The input
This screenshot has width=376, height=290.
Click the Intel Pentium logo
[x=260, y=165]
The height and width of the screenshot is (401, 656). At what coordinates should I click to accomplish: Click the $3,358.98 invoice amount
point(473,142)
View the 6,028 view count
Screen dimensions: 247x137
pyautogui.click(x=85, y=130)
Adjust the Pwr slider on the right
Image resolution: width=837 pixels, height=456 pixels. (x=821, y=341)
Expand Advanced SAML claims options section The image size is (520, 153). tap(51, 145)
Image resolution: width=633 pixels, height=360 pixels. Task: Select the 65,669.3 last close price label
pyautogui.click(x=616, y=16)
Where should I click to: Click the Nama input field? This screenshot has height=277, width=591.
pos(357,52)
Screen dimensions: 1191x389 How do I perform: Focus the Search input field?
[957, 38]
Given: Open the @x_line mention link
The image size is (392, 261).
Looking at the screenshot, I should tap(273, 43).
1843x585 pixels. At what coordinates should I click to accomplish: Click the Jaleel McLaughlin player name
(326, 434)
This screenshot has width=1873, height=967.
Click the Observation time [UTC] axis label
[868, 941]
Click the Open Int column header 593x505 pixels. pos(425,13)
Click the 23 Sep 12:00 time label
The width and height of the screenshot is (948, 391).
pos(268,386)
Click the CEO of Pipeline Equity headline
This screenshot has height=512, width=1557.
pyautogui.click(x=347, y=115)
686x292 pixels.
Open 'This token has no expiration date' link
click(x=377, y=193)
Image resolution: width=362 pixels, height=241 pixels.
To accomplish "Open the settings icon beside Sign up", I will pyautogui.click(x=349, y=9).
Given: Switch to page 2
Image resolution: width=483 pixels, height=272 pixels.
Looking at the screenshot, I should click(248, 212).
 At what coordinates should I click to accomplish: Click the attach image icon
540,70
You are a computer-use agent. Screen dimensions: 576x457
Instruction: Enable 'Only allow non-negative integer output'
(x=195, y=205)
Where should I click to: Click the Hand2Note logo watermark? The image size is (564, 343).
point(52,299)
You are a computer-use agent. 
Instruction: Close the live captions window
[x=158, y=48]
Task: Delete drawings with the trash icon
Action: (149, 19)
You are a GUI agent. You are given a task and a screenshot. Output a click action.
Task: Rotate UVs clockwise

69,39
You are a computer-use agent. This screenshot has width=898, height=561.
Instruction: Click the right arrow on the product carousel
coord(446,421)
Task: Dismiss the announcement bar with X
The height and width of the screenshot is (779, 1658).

Problem description
Could you retype every record above exactly as it appears?

Written solution
This screenshot has width=376, height=290.
Click the Intel Pentium logo
[x=260, y=165]
The height and width of the screenshot is (401, 656). At what coordinates should I click to accomplish: Click the $3,358.98 invoice amount
point(473,142)
View the 6,028 view count
Screen dimensions: 247x137
pyautogui.click(x=85, y=130)
Adjust the Pwr slider on the right
Image resolution: width=837 pixels, height=456 pixels. (x=821, y=341)
Expand Advanced SAML claims options section The image size is (520, 153). tap(51, 145)
Image resolution: width=633 pixels, height=360 pixels. Task: Select the 65,669.3 last close price label
pyautogui.click(x=616, y=16)
Where should I click to: Click the Nama input field? This screenshot has height=277, width=591.
pos(357,52)
Screen dimensions: 1191x389 How do I perform: Focus the Search input field?
[957, 38]
Given: Open the @x_line mention link
The image size is (392, 261).
Looking at the screenshot, I should tap(273, 43).
1843x585 pixels. At what coordinates should I click to accomplish: Click the Jaleel McLaughlin player name
(326, 434)
This screenshot has width=1873, height=967.
Click the Observation time [UTC] axis label
[868, 941]
Click the Open Int column header 593x505 pixels. pos(425,13)
Click the 23 Sep 12:00 time label
The width and height of the screenshot is (948, 391).
pos(268,386)
Click the CEO of Pipeline Equity headline
This screenshot has height=512, width=1557.
pyautogui.click(x=347, y=115)
686x292 pixels.
Open 'This token has no expiration date' link
click(x=377, y=193)
Image resolution: width=362 pixels, height=241 pixels.
To accomplish "Open the settings icon beside Sign up", I will pyautogui.click(x=349, y=9).
Given: Switch to page 2
Image resolution: width=483 pixels, height=272 pixels.
Looking at the screenshot, I should click(248, 212).
 At what coordinates should I click to accomplish: Click the attach image icon
540,70
You are a computer-use agent. Screen dimensions: 576x457
Instruction: Enable 'Only allow non-negative integer output'
(x=195, y=205)
Where should I click to: Click the Hand2Note logo watermark? The image size is (564, 343).
point(52,299)
You are a computer-use agent. 
Instruction: Close the live captions window
[x=158, y=48]
Task: Delete drawings with the trash icon
Action: (149, 19)
You are a GUI agent. You are given a task and a screenshot. Output a click action.
Task: Rotate UVs clockwise

69,39
You are a computer-use agent. This screenshot has width=898, height=561.
Instruction: Click the right arrow on the product carousel
coord(446,421)
Task: Dismiss the announcement bar with X
The height and width of the screenshot is (779, 1658).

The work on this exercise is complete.